Source records ::
--- --- ---

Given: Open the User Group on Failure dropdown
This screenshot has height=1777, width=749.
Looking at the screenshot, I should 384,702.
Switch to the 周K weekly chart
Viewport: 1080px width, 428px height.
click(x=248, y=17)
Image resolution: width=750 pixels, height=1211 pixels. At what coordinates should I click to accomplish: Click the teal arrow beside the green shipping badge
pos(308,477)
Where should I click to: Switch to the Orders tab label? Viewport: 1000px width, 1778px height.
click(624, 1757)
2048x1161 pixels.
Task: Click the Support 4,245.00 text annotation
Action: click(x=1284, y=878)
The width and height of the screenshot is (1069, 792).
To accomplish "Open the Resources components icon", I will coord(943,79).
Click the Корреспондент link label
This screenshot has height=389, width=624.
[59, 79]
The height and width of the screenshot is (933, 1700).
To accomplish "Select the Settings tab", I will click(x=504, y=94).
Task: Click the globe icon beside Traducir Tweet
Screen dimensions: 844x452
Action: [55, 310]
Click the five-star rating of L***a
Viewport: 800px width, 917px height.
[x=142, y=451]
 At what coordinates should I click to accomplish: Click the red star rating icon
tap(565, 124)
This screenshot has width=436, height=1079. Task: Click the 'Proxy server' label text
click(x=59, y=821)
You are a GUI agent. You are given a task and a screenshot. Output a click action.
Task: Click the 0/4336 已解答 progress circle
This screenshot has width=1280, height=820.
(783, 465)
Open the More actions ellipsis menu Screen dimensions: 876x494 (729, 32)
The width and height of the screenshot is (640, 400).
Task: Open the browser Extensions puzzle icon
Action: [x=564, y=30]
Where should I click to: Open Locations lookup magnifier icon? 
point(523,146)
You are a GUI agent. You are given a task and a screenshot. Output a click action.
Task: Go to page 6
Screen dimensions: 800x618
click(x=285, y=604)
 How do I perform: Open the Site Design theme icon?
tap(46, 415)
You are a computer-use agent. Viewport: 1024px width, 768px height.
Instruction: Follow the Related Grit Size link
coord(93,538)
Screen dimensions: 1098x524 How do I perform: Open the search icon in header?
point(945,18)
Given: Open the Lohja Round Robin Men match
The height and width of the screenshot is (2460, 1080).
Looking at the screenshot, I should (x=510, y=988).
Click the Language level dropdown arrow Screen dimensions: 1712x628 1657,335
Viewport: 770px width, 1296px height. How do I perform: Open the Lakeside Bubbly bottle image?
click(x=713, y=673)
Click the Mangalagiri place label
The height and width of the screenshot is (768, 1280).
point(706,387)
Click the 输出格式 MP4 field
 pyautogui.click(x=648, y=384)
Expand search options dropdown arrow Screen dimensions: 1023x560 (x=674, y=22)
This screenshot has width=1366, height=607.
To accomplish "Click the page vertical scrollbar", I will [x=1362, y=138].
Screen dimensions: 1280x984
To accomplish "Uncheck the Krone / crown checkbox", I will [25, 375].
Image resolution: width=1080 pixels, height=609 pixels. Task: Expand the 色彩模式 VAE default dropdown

--- --- ---

What the exercise asks ::
Word for word, transcribe all of the material.

Written reply ::
Given: Open the User Group on Failure dropdown
This screenshot has height=1777, width=749.
Looking at the screenshot, I should 384,702.
Switch to the 周K weekly chart
Viewport: 1080px width, 428px height.
click(x=248, y=17)
Image resolution: width=750 pixels, height=1211 pixels. At what coordinates should I click to accomplish: Click the teal arrow beside the green shipping badge
pos(308,477)
Where should I click to: Switch to the Orders tab label? Viewport: 1000px width, 1778px height.
click(624, 1757)
2048x1161 pixels.
Task: Click the Support 4,245.00 text annotation
Action: click(x=1284, y=878)
The width and height of the screenshot is (1069, 792).
To accomplish "Open the Resources components icon", I will coord(943,79).
Click the Корреспондент link label
This screenshot has height=389, width=624.
[59, 79]
The height and width of the screenshot is (933, 1700).
To accomplish "Select the Settings tab", I will click(x=504, y=94).
Task: Click the globe icon beside Traducir Tweet
Screen dimensions: 844x452
Action: [55, 310]
Click the five-star rating of L***a
Viewport: 800px width, 917px height.
[x=142, y=451]
 At what coordinates should I click to accomplish: Click the red star rating icon
tap(565, 124)
This screenshot has width=436, height=1079. Task: Click the 'Proxy server' label text
click(x=59, y=821)
You are a GUI agent. You are given a task and a screenshot. Output a click action.
Task: Click the 0/4336 已解答 progress circle
This screenshot has width=1280, height=820.
(783, 465)
Open the More actions ellipsis menu Screen dimensions: 876x494 (729, 32)
The width and height of the screenshot is (640, 400).
Task: Open the browser Extensions puzzle icon
Action: [x=564, y=30]
Where should I click to: Open Locations lookup magnifier icon? 
point(523,146)
You are a GUI agent. You are given a task and a screenshot. Output a click action.
Task: Go to page 6
Screen dimensions: 800x618
click(x=285, y=604)
 How do I perform: Open the Site Design theme icon?
tap(46, 415)
You are a computer-use agent. Viewport: 1024px width, 768px height.
Instruction: Follow the Related Grit Size link
coord(93,538)
Screen dimensions: 1098x524 How do I perform: Open the search icon in header?
point(945,18)
Given: Open the Lohja Round Robin Men match
The height and width of the screenshot is (2460, 1080).
Looking at the screenshot, I should (x=510, y=988).
Click the Language level dropdown arrow Screen dimensions: 1712x628 1657,335
Viewport: 770px width, 1296px height. How do I perform: Open the Lakeside Bubbly bottle image?
click(x=713, y=673)
Click the Mangalagiri place label
The height and width of the screenshot is (768, 1280).
point(706,387)
Click the 输出格式 MP4 field
 pyautogui.click(x=648, y=384)
Expand search options dropdown arrow Screen dimensions: 1023x560 (x=674, y=22)
This screenshot has width=1366, height=607.
To accomplish "Click the page vertical scrollbar", I will [x=1362, y=138].
Screen dimensions: 1280x984
To accomplish "Uncheck the Krone / crown checkbox", I will [25, 375].
Image resolution: width=1080 pixels, height=609 pixels. Task: Expand the 色彩模式 VAE default dropdown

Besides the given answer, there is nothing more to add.